"You have consigned me to a soldier's grave, woman!" answered Pisgah, in the deepest tragedy tone.
"Do not say so, my bonbon!" pleaded the good lady, covering him with kisses. "I would have worn my hands to the bone to save you from this dreadful life. Suppose you should be sent to Algiers or Mexico, or some other heathen country, and die there."
It was Pisgah's turn to be touched.
"My blood is upon your head, Francine! Have you any money?"
"Yes, yes! a gentleman, a noir, a naigre, for whom I have washed, paid me fifty francs this evening. It is all here; take it, my love!"

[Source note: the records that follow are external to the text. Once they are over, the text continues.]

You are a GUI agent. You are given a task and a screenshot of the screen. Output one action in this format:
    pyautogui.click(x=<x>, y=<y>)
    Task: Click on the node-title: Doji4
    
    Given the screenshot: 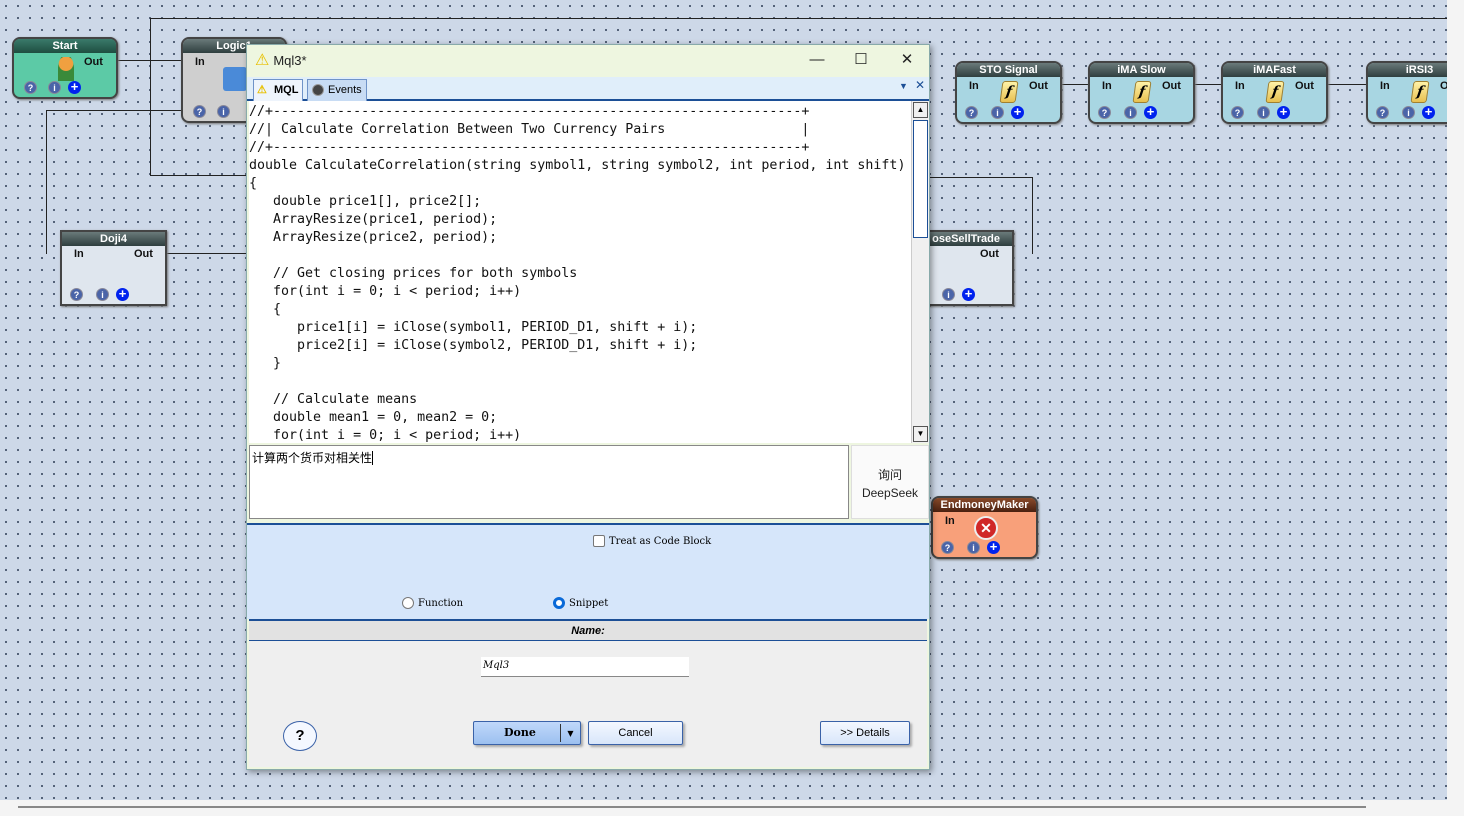 What is the action you would take?
    pyautogui.click(x=114, y=239)
    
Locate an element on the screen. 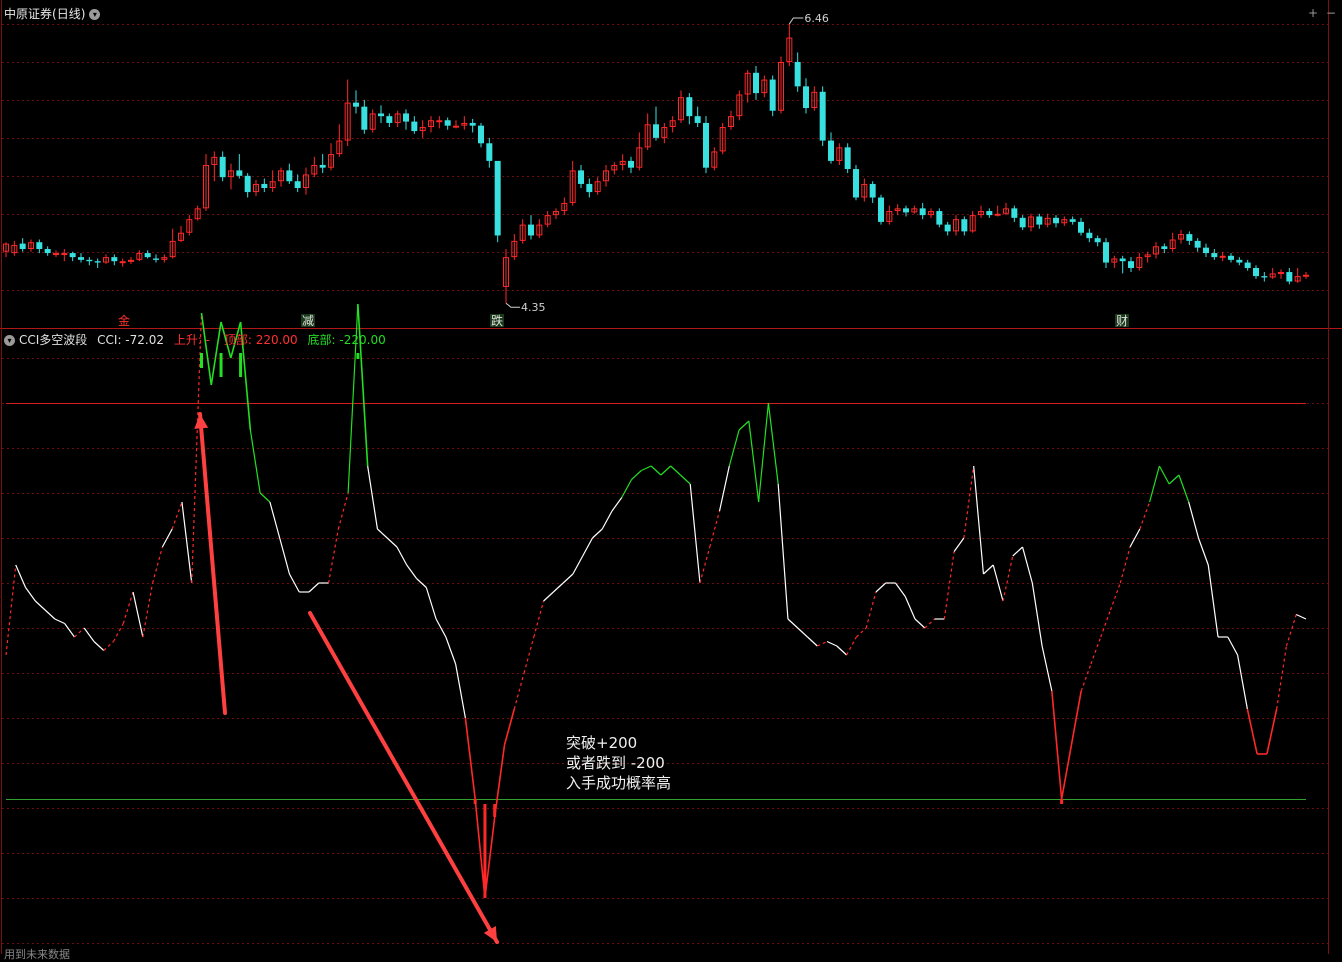  cci-value: CCI: -72.02 is located at coordinates (130, 340).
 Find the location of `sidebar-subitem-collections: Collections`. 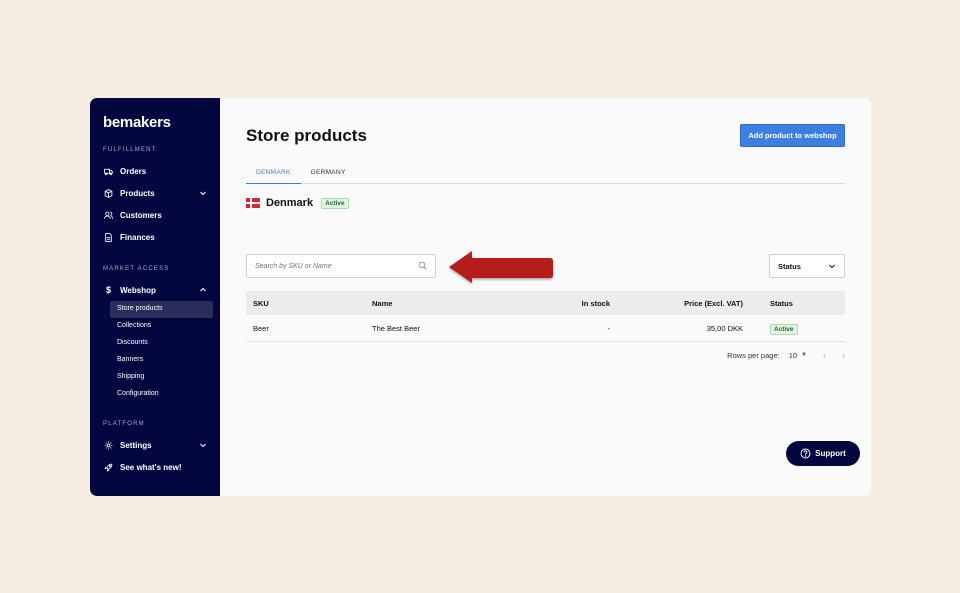

sidebar-subitem-collections: Collections is located at coordinates (162, 326).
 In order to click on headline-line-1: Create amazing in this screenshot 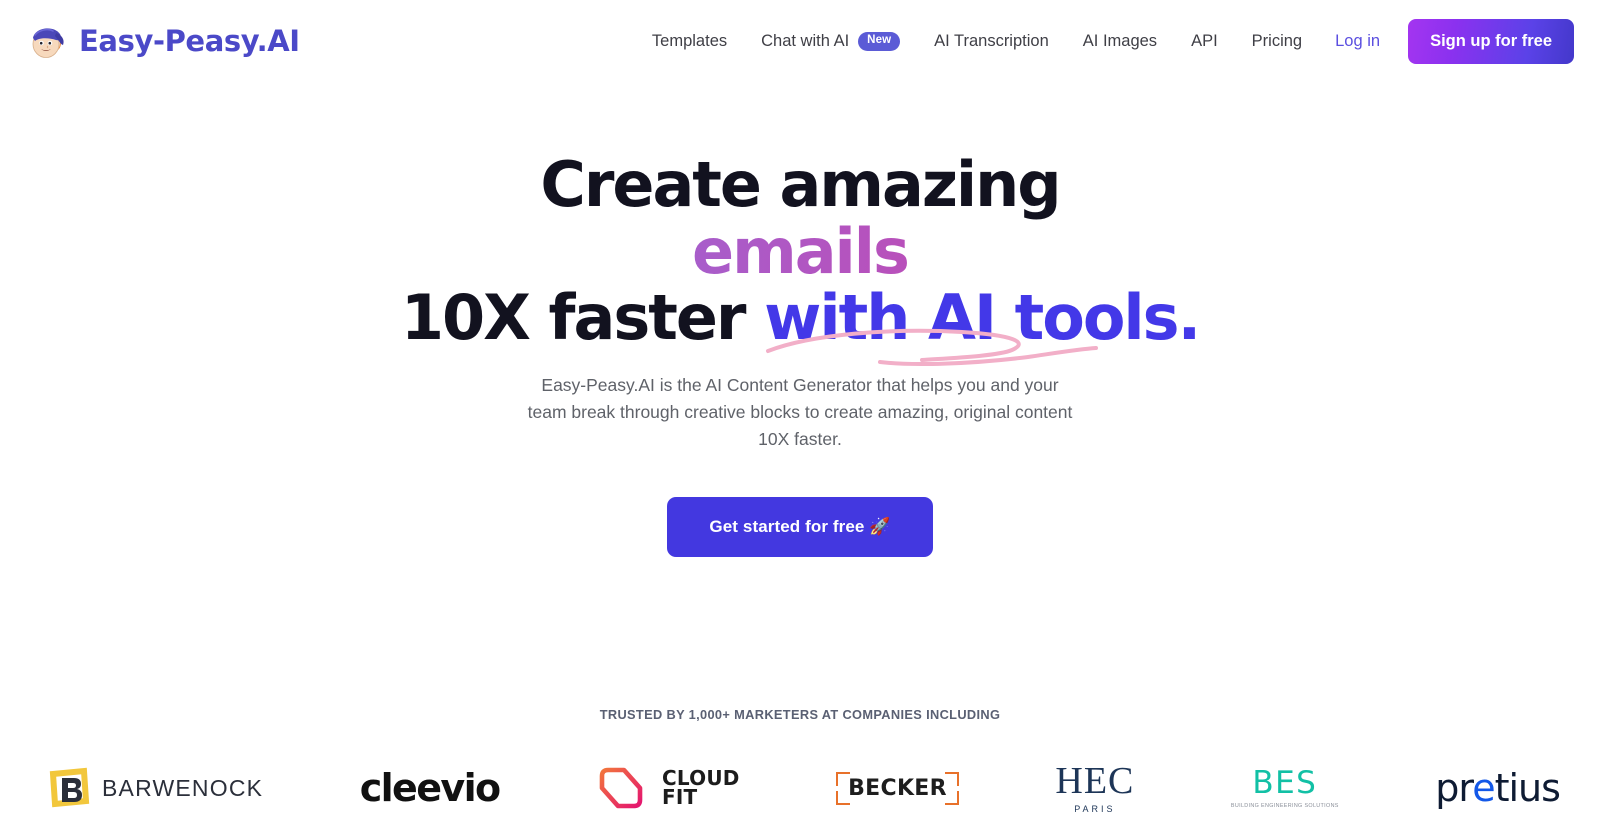, I will do `click(800, 184)`.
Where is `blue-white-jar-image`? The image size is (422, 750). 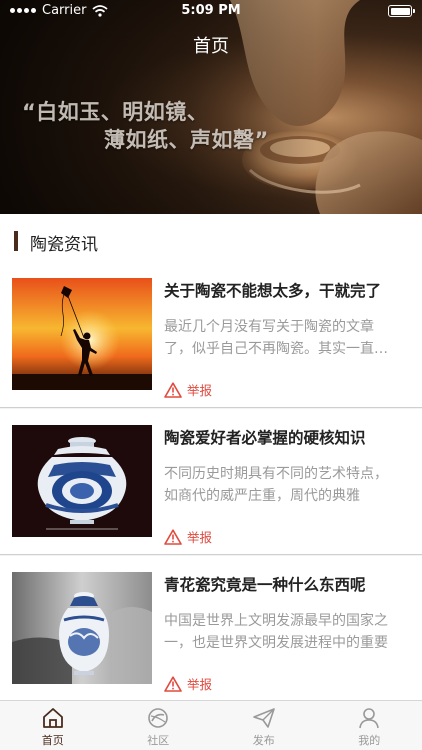
blue-white-jar-image is located at coordinates (82, 481).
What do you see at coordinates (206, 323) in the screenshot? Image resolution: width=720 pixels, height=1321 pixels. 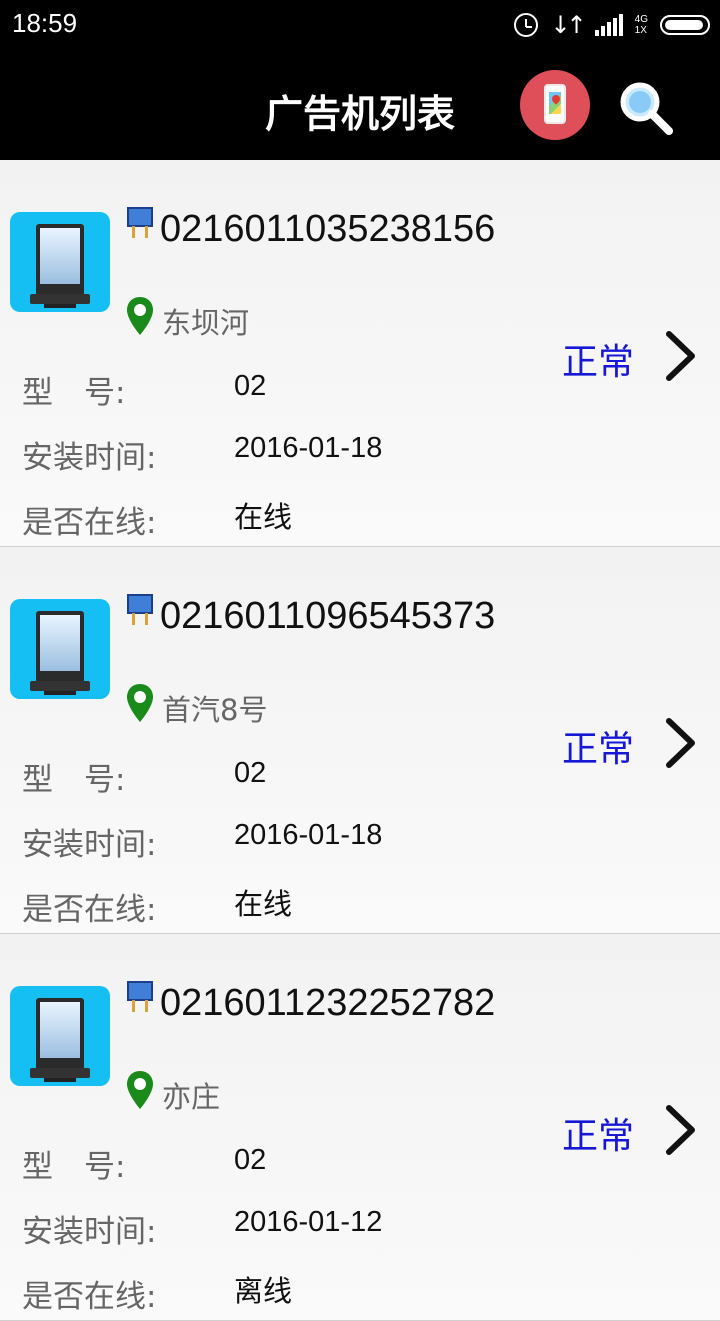 I see `device-location: 东坝河` at bounding box center [206, 323].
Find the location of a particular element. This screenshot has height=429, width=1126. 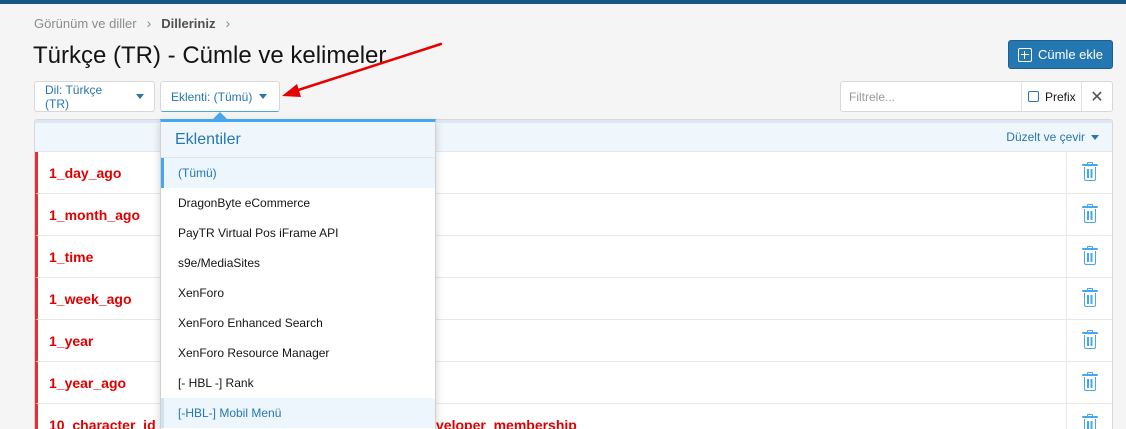

annotation-arrow-head is located at coordinates (292, 90).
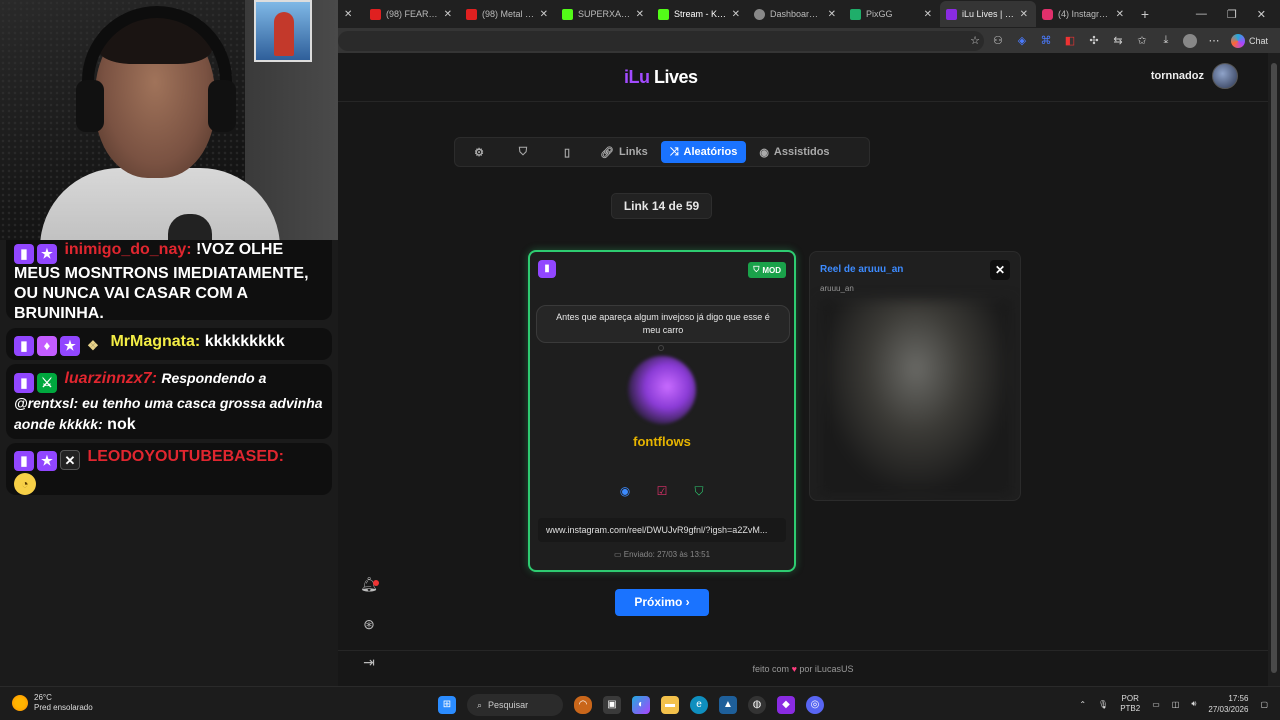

"I do not know, creature! that your conduct permits me to do so," said Pisgah, drawing back.
"You will drive me mad if you refuse," shrieked the blanchisseuse. "Oh! oh! how wicked and wretched am I!"
"Enough, madame! step over the way for my habitual glass of absinthe. Be particular about the change. We military men must be careful of our incomes. Stay! you may embrace me if you like."
The poor woman came every day to the barracks, bringing some trifle of food or clothing. She washed his regimentals, burnished his buckles and boots, paid his losses at cards, and bought him books and tobacco. She could never persuade herself that Pisgah was not her victim, and he found it useful to humor the notion.
Down in the swift Seine, at her booth in the great lavatory, where the ice rushed by and the rain beat in, she thought of Pisgah as she toiled; and though her back ached and her hands were flayed, she never wondered if her lot were not the most pitiable, and his in part deserved.